[Collected data]

'''

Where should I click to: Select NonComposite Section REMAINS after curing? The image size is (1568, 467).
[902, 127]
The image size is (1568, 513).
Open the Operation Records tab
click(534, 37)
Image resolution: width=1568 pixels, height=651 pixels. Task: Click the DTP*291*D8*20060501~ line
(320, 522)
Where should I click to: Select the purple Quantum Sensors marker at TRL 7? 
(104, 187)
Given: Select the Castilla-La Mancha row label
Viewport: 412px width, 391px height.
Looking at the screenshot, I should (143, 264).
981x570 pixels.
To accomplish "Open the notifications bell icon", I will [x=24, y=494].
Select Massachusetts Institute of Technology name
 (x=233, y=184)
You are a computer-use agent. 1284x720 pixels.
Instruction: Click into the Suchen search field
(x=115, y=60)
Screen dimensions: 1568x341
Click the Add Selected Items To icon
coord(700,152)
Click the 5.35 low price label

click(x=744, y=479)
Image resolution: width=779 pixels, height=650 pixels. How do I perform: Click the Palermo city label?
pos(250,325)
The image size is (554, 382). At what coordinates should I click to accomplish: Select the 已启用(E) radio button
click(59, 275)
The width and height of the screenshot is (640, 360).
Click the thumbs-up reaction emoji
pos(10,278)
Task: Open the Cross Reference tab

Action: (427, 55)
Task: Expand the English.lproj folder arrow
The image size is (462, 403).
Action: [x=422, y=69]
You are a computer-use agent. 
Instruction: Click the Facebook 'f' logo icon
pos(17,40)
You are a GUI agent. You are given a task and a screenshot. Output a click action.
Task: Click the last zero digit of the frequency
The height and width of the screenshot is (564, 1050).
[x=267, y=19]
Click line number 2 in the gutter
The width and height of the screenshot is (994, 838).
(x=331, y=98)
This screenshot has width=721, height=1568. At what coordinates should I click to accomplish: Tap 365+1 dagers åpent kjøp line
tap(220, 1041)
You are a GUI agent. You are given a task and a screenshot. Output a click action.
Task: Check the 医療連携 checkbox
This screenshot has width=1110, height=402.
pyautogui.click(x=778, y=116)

'''

ASSIGNMENT: What you return should consist solely of the lines from the one containing "Task: Click the last" through the end of the entries above, reproduced exactly.

RESPONSE TO THE TASK:
Task: Click the last zero digit of the frequency
The height and width of the screenshot is (564, 1050).
[x=267, y=19]
Click line number 2 in the gutter
The width and height of the screenshot is (994, 838).
(x=331, y=98)
This screenshot has width=721, height=1568. At what coordinates should I click to accomplish: Tap 365+1 dagers åpent kjøp line
tap(220, 1041)
You are a GUI agent. You are given a task and a screenshot. Output a click action.
Task: Check the 医療連携 checkbox
This screenshot has width=1110, height=402.
pyautogui.click(x=778, y=116)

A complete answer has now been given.